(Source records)
───
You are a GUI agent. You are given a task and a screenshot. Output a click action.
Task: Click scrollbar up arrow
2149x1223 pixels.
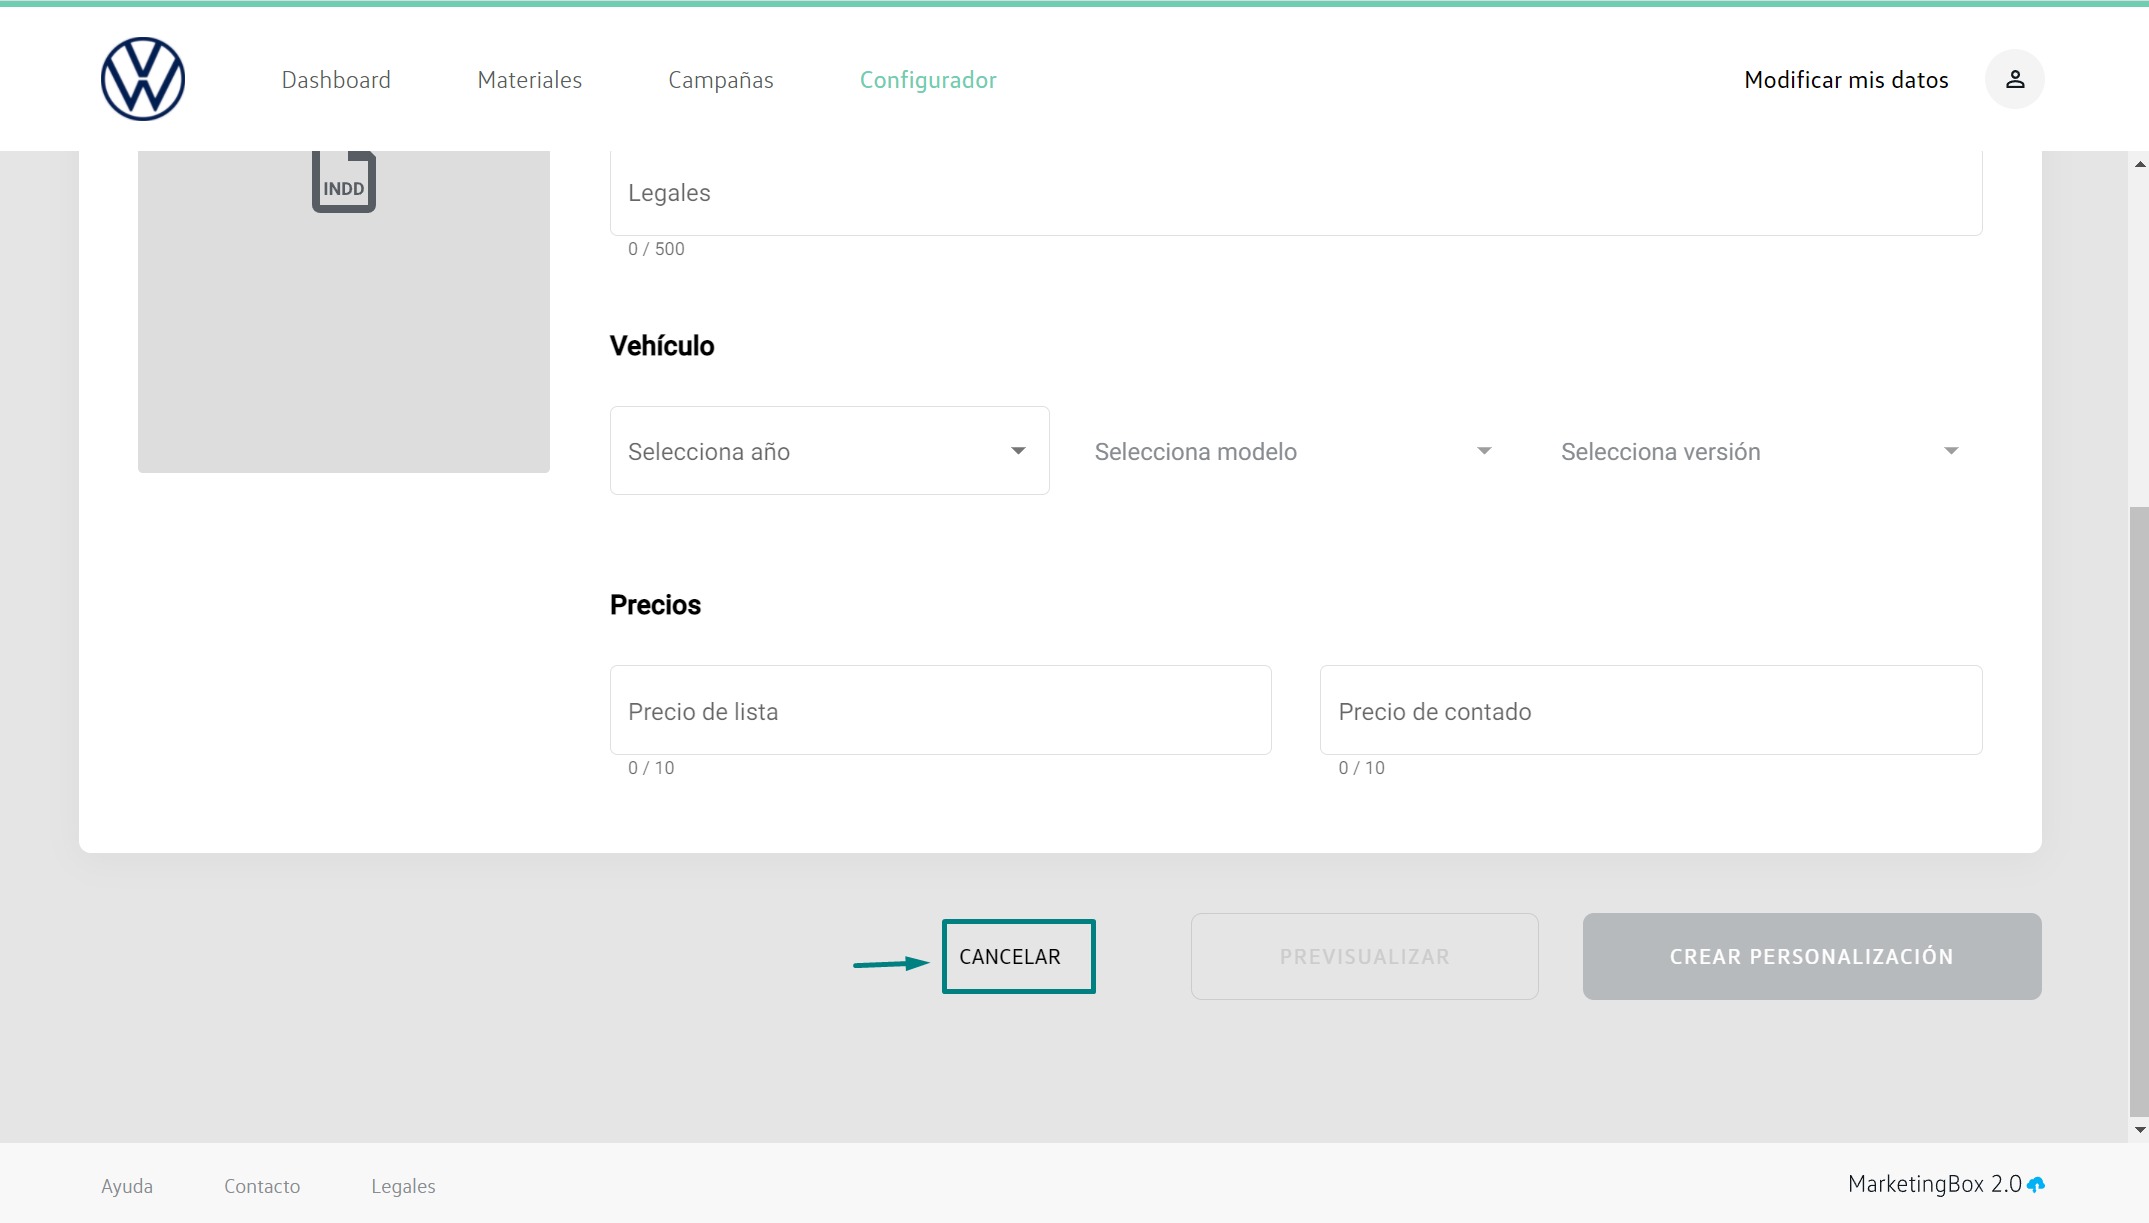[2139, 164]
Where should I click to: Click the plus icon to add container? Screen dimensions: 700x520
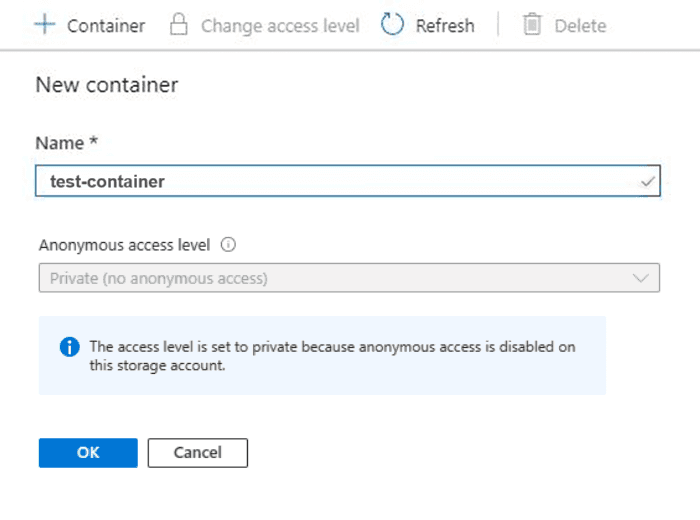coord(45,25)
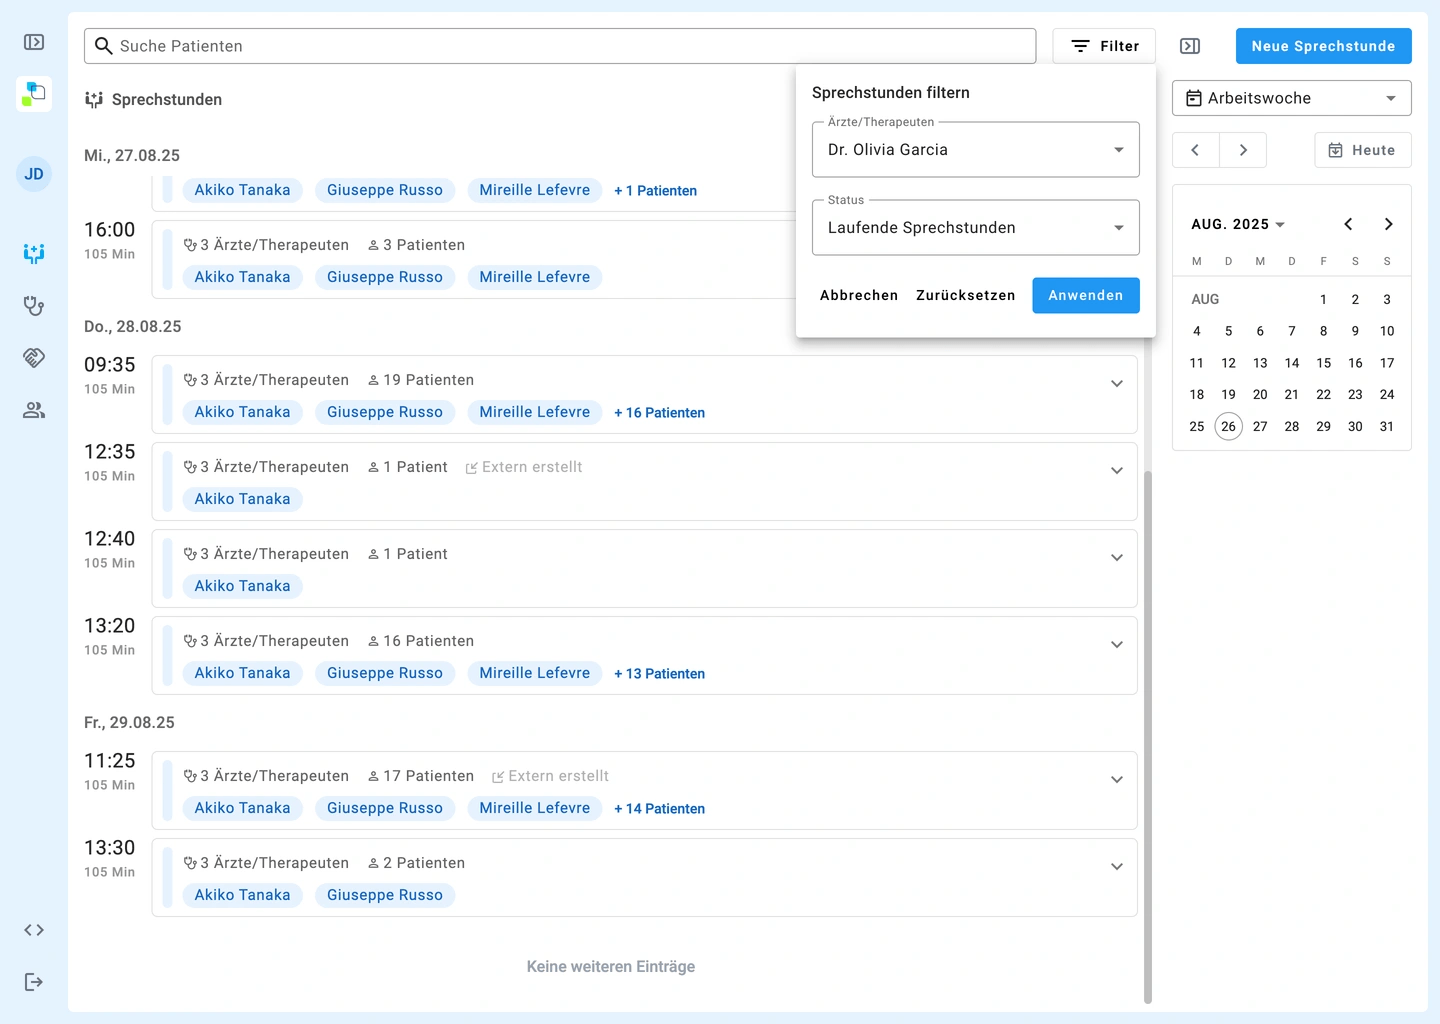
───
What to work on:
Quote the text of every row above word for word, leaving out the pictures.

Answer to this exercise:
You are a GUI agent. You are given a task and a screenshot. Output a click action.
Task: Click scrollbar up arrow
2149x1223 pixels.
[2139, 164]
Where should I click to: Click the plus icon to add container? Screen dimensions: 700x520
coord(45,25)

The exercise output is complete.